Exercise requirements
Please reproduce the lines from the one containing "This screenshot has" through the end of the data below exactly as they stand, and omit all pictures.

Provided records
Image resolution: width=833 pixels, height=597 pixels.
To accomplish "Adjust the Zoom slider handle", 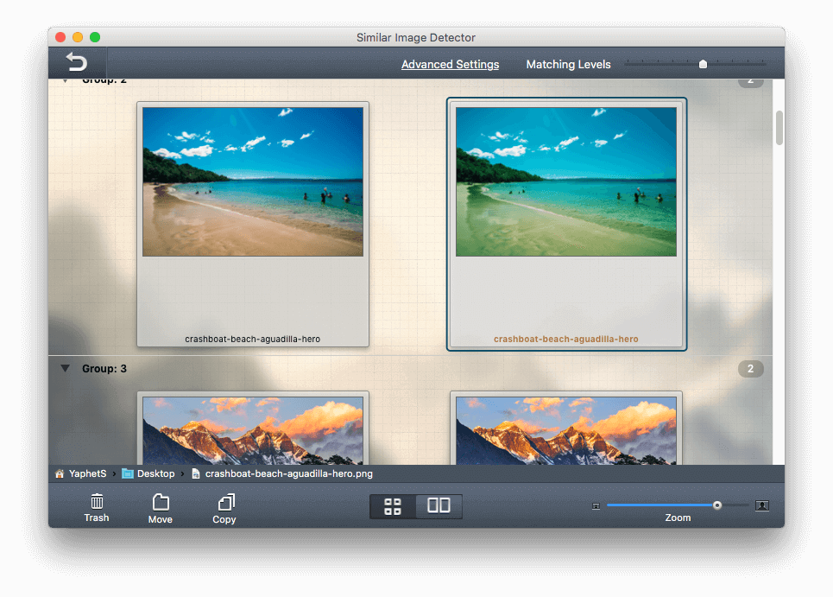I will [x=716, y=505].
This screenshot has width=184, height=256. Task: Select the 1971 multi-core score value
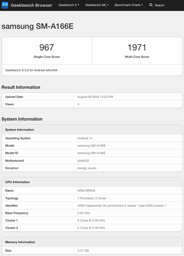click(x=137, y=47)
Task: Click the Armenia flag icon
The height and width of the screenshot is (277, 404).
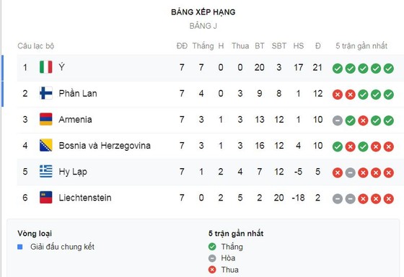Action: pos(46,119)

Output for this exercise
This screenshot has width=184, height=256. Task: Select the 1971 multi-core score value
click(x=137, y=47)
Task: Click the Armenia flag icon
The height and width of the screenshot is (277, 404).
Action: pos(46,119)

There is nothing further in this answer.